In the Middle Ages and early modern times, Piesport belonged to the Electorate of Trier. Beginning in 1794, Piesport lay under French rule. In 1815 it was assigned to the Kingdom of Prussia at the Congress of Vienna. Since 1946, it has been part of the then newly founded state of Rhineland-Palatinate.

Today's municipality was newly formed on 7 June 1969 from the dissolved municipalities of (503 inhabitants) and Niederemmel (1,633 inhabitants).

== Politics ==

The municipal council is made up of 16 council members, who were elected by proportional representation at the municipal election held on 7 June 2009, and the honorary mayor as chairman.

The municipal election held on 7 June 2009 yielded the following results:

| Year | SPD | CDU | WGR | Total |
|---|---|---|---|---|
| 2009 | 2 | 9 | 5 | 16 seats |
| 2004 | 3 | 5 | 8 | 16 seats |

== Culture and sightseeing ==

=== Moselloreley ===
Near Piesport lies the Moselloreley, a similar formation to the Loreley on the Rhine. The craggy massif that rises steeply out of the Moselle allows no transport links downstream, nor is there even any room for a footpath. Nevertheless, here and there on its steep slopes are found vineyards. For a decade in the 1930s, there was mining here.
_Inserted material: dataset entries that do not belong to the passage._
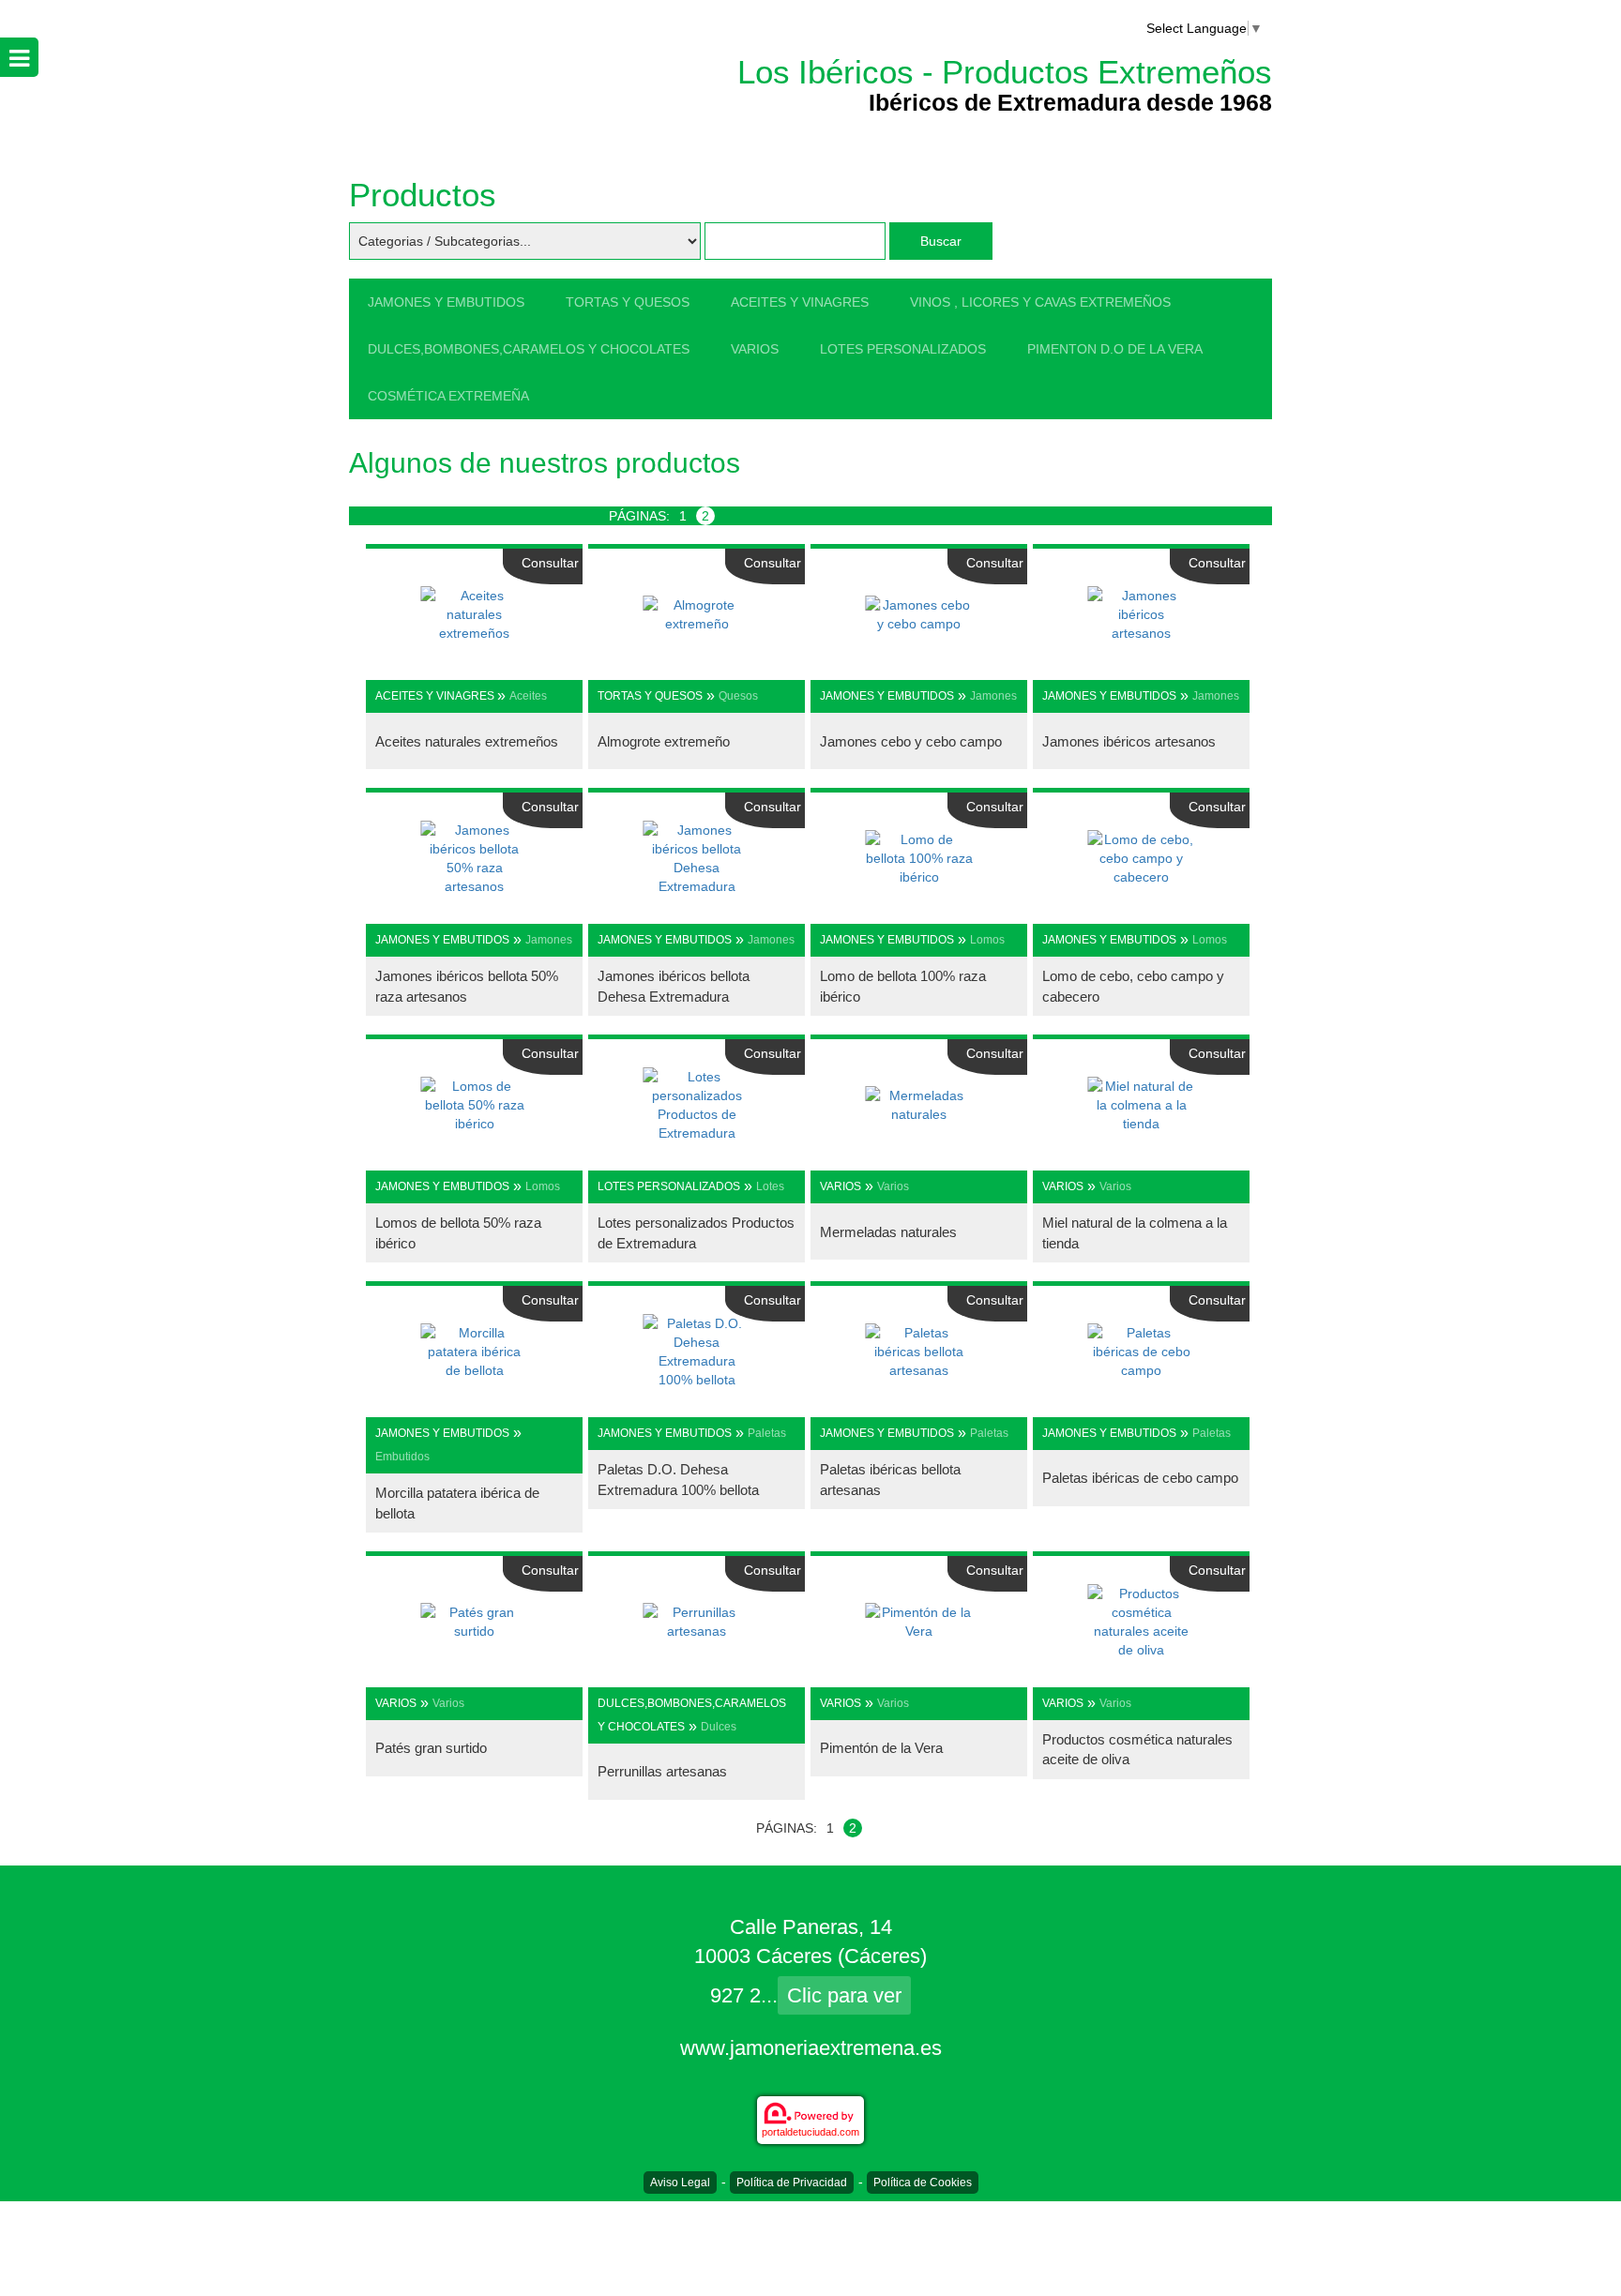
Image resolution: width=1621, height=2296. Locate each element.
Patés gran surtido (431, 1748)
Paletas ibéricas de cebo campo (1140, 1478)
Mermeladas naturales (888, 1232)
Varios (893, 1186)
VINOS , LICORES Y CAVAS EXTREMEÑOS (1040, 302)
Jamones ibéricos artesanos (1129, 741)
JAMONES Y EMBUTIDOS (446, 302)
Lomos (987, 939)
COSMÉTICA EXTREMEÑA (448, 395)
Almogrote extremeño (664, 741)
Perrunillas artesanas (662, 1771)
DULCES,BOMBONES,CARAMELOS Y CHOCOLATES (528, 348)
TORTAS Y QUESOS (627, 302)
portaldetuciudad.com (810, 2131)
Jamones (993, 695)
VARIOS (755, 348)
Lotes (770, 1186)
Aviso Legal (680, 2182)
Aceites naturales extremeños (466, 741)
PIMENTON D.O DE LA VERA (1115, 348)
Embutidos (402, 1456)
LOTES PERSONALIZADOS (903, 348)
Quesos (738, 695)
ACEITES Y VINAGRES (800, 302)
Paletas (767, 1433)
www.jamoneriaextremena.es (811, 2048)
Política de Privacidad (791, 2182)
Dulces (718, 1726)
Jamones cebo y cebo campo (911, 741)
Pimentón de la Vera (881, 1748)
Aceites (528, 695)
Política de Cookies (922, 2182)
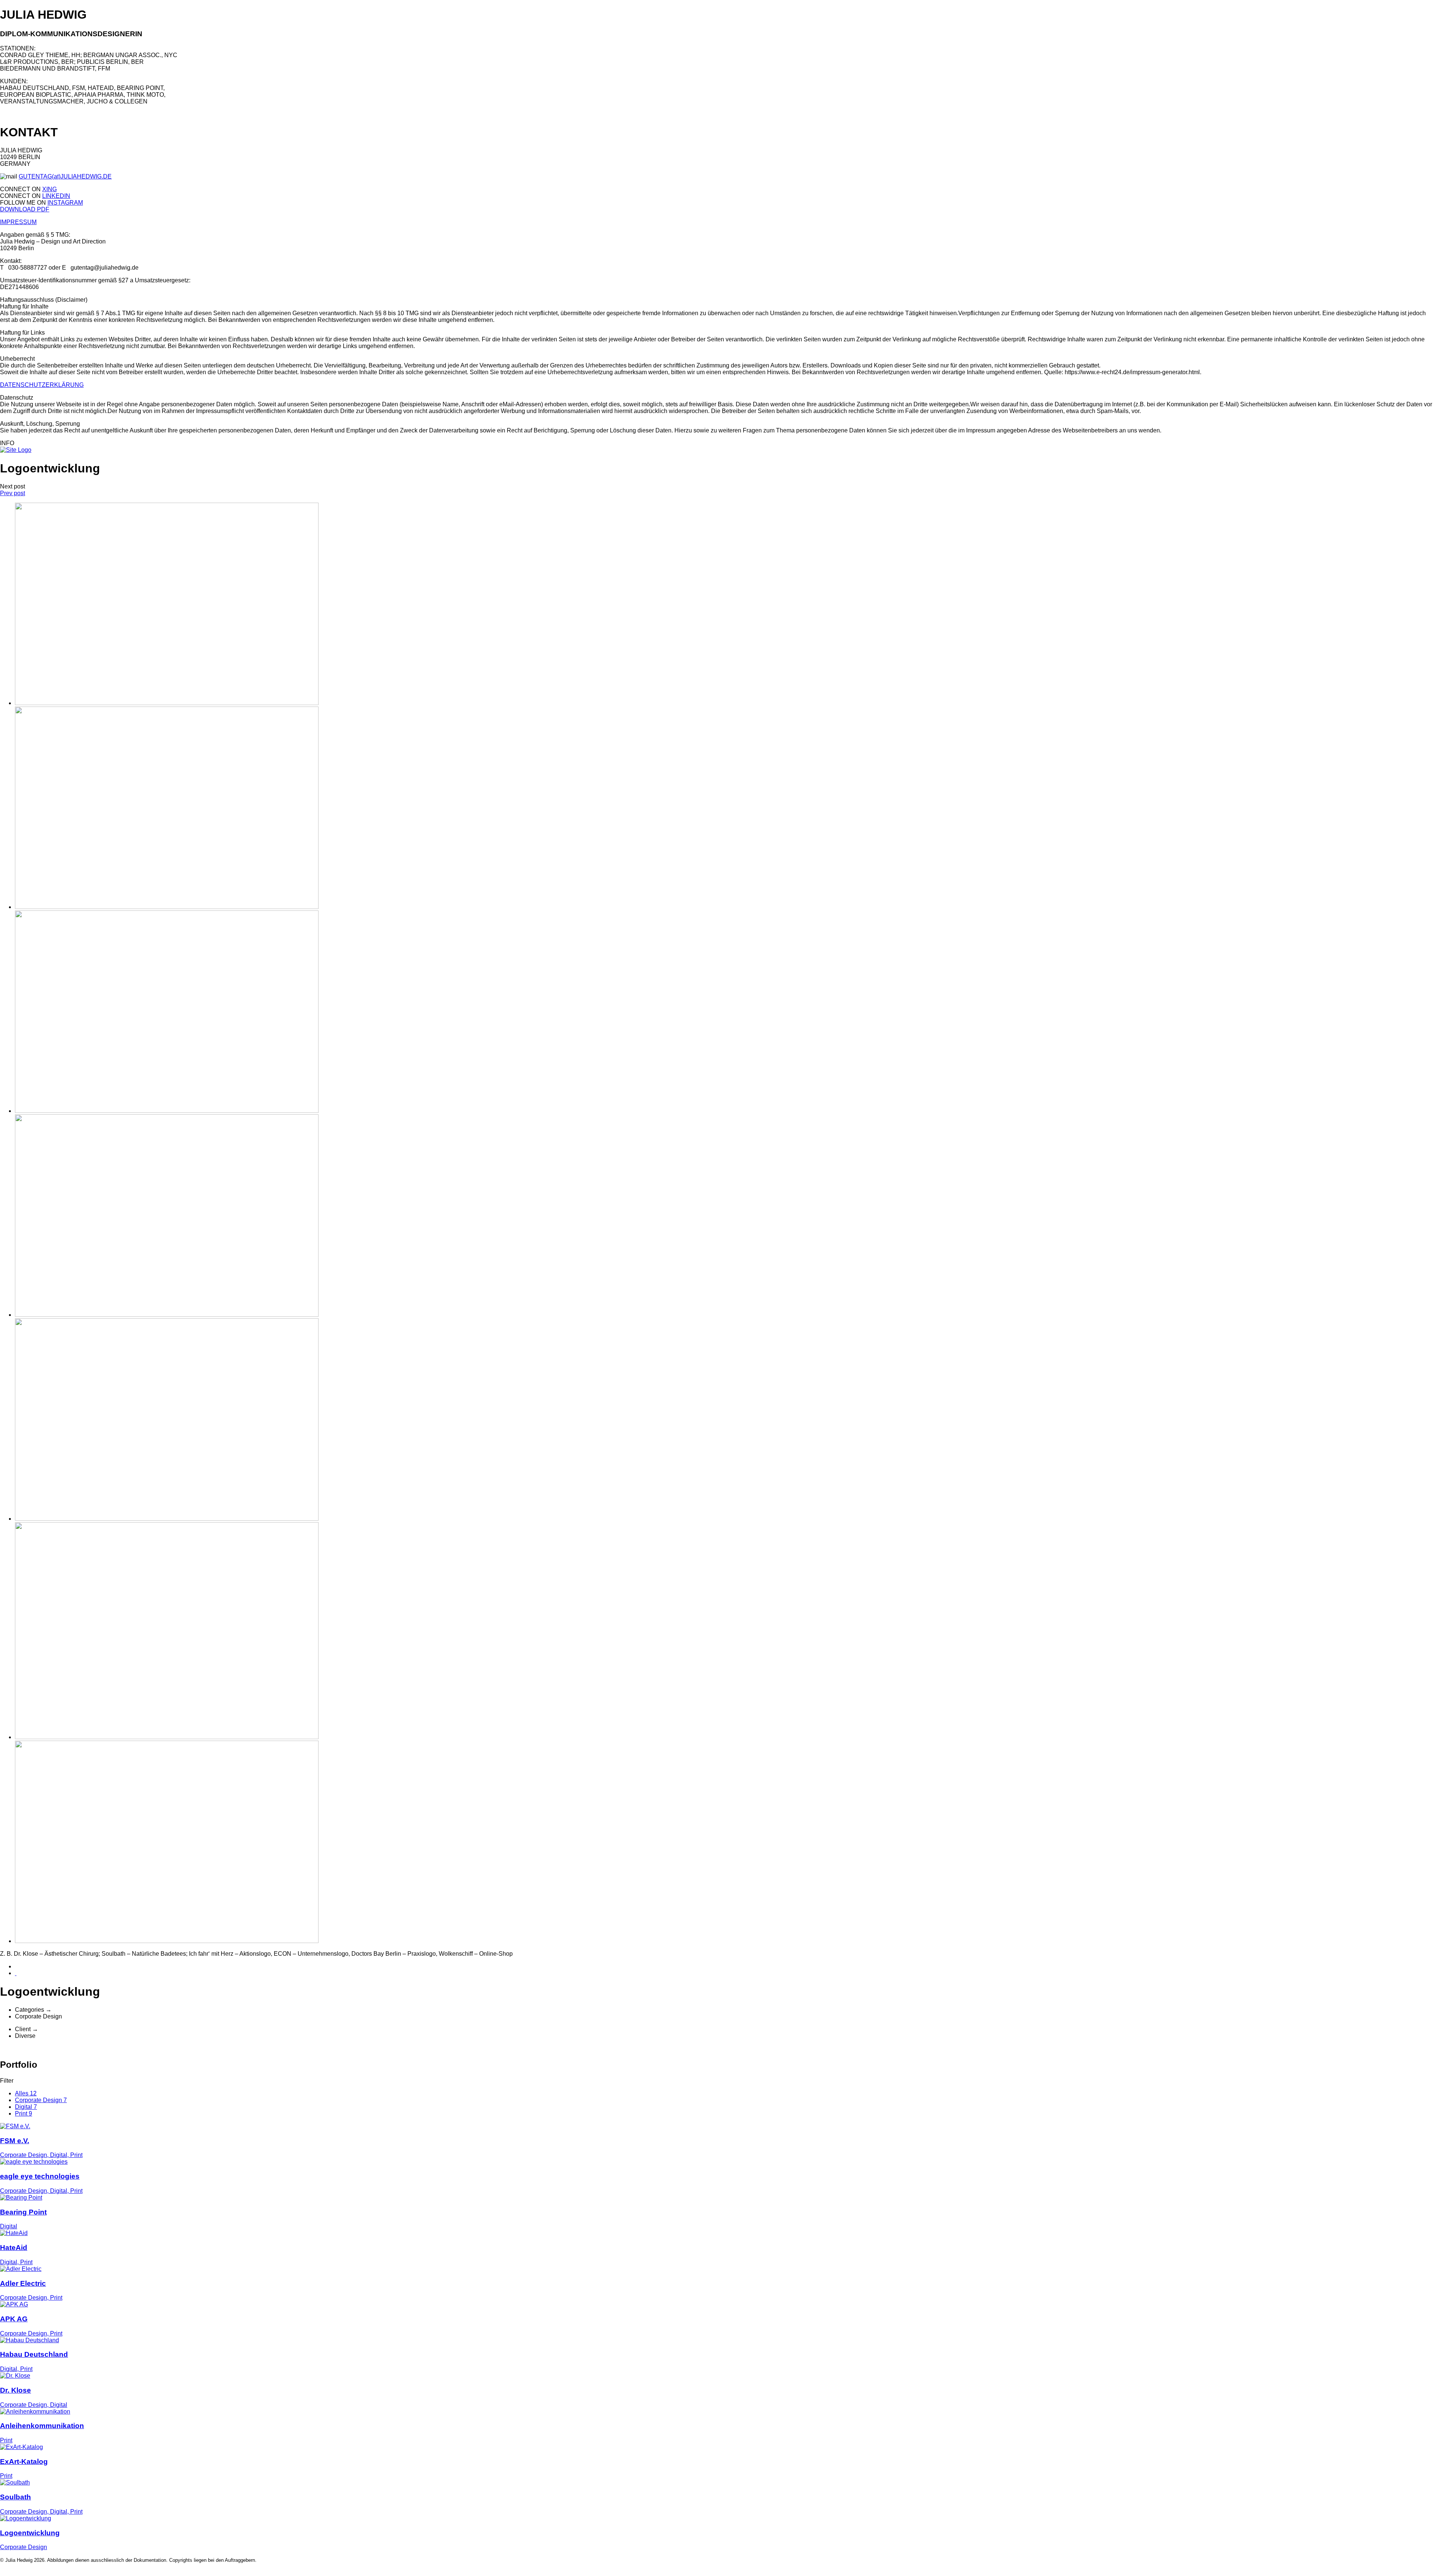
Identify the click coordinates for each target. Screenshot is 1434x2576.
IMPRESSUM (18, 222)
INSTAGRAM (65, 202)
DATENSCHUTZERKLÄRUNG (42, 385)
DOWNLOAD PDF (24, 209)
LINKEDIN (56, 196)
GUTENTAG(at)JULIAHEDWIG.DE (65, 176)
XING (49, 189)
Above the Moselloreley runs a hiking trail.

=== Winegrowing ===
Piesport is to a considerable extent characterized by winegrowing, and with 413 ha of vineyard area under cultivation is by far the biggest winegrowing centre in the Mosel wine region. Traditionally it is mainly Riesling grapes that are grown here. The municipality is part of the wine area of Bernkastel. The vineyards are part of the winemaking appellation – Großlage – of Michelsberg. A distinction is made among the following ten vineyards:
| * Günterslay * Treppchen * Falkenberg * Goldtröpfchen * Domherr | * Schubertslay * Grafenberg * Gärtchen * Kreuzwingert * Hofberger |

Theo Haart from the Haart Wine Estate in Piesport was chosen in November 2006 by the magazine Gault Millau as “Winemaker of the Year 2007”.